# Start of Material to process

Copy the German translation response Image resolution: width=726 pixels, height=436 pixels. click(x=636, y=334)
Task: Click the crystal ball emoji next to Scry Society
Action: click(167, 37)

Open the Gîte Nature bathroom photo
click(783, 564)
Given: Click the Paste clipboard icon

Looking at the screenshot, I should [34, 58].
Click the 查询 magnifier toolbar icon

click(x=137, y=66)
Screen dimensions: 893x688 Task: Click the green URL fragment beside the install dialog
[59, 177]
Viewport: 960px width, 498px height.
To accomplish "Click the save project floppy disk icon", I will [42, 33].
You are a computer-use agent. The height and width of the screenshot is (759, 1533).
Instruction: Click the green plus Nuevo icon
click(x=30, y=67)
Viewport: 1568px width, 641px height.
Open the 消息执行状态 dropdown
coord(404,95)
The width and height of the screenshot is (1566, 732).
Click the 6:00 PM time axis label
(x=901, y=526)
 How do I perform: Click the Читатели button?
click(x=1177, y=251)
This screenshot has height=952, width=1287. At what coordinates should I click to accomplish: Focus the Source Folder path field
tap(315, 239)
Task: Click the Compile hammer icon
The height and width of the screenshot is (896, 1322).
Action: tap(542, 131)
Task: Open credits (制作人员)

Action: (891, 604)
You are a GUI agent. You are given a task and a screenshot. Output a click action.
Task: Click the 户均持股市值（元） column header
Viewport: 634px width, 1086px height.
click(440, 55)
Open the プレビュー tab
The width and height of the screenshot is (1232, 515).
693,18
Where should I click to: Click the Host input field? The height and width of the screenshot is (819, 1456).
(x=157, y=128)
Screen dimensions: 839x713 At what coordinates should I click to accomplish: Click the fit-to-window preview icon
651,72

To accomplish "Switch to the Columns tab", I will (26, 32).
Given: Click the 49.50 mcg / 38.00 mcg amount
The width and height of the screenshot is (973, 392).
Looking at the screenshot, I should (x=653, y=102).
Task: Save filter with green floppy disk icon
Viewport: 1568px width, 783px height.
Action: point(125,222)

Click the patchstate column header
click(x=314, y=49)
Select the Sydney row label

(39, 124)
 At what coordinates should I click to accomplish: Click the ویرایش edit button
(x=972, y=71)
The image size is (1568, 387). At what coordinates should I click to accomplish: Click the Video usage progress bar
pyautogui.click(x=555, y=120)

# End of Material to process

▶ [Job]: Update the part of the listing that opens with the line containing "Task: Save filter with green floppy disk icon" and closes at the end of the listing, replacing "Sydney" with "Melbourne" and keeping everything else unchanged. Output only that part.

▶ [Answer to this problem]:
Task: Save filter with green floppy disk icon
Viewport: 1568px width, 783px height.
Action: point(125,222)

Click the patchstate column header
click(x=314, y=49)
Select the Melbourne row label

(39, 124)
 At what coordinates should I click to accomplish: Click the ویرایش edit button
(x=972, y=71)
The image size is (1568, 387). At what coordinates should I click to accomplish: Click the Video usage progress bar
pyautogui.click(x=555, y=120)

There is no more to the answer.